Entre las mejores sensaciones que albergo de los primeros años de mi travesía están, sin dudarlo, aquellos mano a mano de Dominguín y Ordoñez en el albero de Manizales. Para entonces los toros fueron toros de verdad, trapío y acometida huracanada y los toreros eran diestros artistas y valientes. No volví a las corridas, no porque esté en la moda anti taurina, sino porque el espectáculo decayó a extremos que no soporto comparar.
Me refiero más bien a los torrentes de sangre que ofrendan los soldados de la Patria antes de llegar al cielo de la mano de Miguel y Rafael Arcángeles y a las cascadas de ron añejo que brotan de los barriles habaneros para saciar a los facinerosos de las FARC, a Tania y las demás jineteras que celebran cada vez que los héroes caen en emboscada aleve. ¡Ay Dios, misericordia para los caídos!
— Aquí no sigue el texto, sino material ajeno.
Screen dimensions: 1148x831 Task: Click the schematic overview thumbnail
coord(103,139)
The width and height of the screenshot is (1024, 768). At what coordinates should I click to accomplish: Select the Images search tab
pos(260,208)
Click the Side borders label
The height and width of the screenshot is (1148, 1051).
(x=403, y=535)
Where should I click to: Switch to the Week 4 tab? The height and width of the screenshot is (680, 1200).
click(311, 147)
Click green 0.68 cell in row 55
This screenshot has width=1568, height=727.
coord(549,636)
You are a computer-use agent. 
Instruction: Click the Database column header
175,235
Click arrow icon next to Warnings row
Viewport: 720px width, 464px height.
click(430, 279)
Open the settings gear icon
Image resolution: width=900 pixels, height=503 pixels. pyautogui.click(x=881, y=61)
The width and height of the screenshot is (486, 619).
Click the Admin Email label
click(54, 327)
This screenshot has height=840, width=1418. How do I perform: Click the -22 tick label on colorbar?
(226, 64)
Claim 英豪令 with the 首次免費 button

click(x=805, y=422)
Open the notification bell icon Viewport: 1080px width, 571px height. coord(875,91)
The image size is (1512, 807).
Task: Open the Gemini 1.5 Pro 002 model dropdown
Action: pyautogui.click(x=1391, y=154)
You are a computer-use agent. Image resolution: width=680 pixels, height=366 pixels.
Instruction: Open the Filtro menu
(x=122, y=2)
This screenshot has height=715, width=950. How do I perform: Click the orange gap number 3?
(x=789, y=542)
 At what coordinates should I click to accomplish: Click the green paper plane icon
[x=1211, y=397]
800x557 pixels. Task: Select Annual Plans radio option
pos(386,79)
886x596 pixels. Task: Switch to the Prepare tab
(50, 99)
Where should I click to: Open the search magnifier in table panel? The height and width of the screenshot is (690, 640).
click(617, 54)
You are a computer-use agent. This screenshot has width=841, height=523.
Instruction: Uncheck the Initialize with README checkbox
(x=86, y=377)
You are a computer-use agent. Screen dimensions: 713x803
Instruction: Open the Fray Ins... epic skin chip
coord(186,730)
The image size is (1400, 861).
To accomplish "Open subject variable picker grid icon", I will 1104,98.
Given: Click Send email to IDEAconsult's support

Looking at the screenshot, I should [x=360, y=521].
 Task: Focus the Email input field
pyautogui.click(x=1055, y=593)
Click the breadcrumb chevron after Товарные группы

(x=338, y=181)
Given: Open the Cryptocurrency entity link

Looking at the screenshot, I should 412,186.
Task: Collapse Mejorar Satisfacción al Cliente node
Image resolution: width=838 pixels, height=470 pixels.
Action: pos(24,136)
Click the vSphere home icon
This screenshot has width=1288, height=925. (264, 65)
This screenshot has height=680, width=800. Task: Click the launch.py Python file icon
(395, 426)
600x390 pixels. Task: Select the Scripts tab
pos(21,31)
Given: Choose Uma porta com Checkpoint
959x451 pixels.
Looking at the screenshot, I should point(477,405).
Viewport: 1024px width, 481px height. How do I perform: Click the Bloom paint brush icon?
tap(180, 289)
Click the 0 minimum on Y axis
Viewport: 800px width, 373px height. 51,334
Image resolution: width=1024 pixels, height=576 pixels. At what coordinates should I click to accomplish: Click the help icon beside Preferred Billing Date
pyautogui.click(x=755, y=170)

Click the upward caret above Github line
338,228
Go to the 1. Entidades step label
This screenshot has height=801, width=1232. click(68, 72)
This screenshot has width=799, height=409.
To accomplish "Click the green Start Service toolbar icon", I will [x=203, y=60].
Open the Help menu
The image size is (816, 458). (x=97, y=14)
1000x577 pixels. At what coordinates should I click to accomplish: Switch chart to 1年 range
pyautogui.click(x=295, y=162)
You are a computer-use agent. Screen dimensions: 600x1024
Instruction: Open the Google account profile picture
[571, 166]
Ejercer violencia a mansalva y sobre seguro constituye cobardía elevada a la enésima potencia y demuestra el grado de degeneración que han alcanzado las guerrillas castro comunistas, por cuya causa reclaman impunidad, sitiales de honor en el Congreso y mil Cruces de Boyacá.
Veintiún soldados caídos y el presidente Santos acto seguido proclama altisonante que se la juega por la paz, como si preciso no fuera él el comandante supremo de las Fuerzas Militares o, ¿acaso, ya declinó la comandancia en el “comandante Timochenko” y se lo tiene bien guardado de espaldas a la Nación? ¡Divino Rostro, ya de Santos todo cabe esperar!
Lamento no haber ingresado a la Escuela Militar, como alguna vez lo quise, porque mínimo habría llegado a jefe de las Fuerzas Militares y como tal le habría cobrado al presidente sus continuas felonías con las tropas que, siendo de la República, son las guardianas de la Democracia y del pueblo y no de unas instituciones mancilladas por el insensato mandatario.
Y a mí que me monten un sainete judicial, pero sostengo que hay presidentes que merecen ruidos certeros de sables que los pongan de patitas al exilio. Por un tiempo más me resistiré a creer que nuestros generales estén vestidos de faldas escocesas o que hagan sentados las dos necesidades. ¡San Cotolengo, no hay con quién!
Tiros de muerte sonaron
en el Arauca y el Caquetá,
veintiún soldados cayeron
a merced de los guerrilleros.
Mientras su sangre corría,
En La Habana ron apuraban
aquellos miserables
que los mandaron matar.
Soldados de dura cerviz
piel castigada por el sol,
sin tiempo para el adiós
ascendieron a Dios Creador.
Adiós héroes intrépidos,
juventud campesina viril,
potros enteros valientes,
reivindicaremos su valor.
Y el comandante tahúr
echando manos de póker,
sobre el manto inconsútil
de la Constitución.
No seré poeta, pero se los dejo.
Tiro al aire: un réquiem eternam por los soldados caídos y un Padre Nuestro por la conversión de Juan Manuel Santos.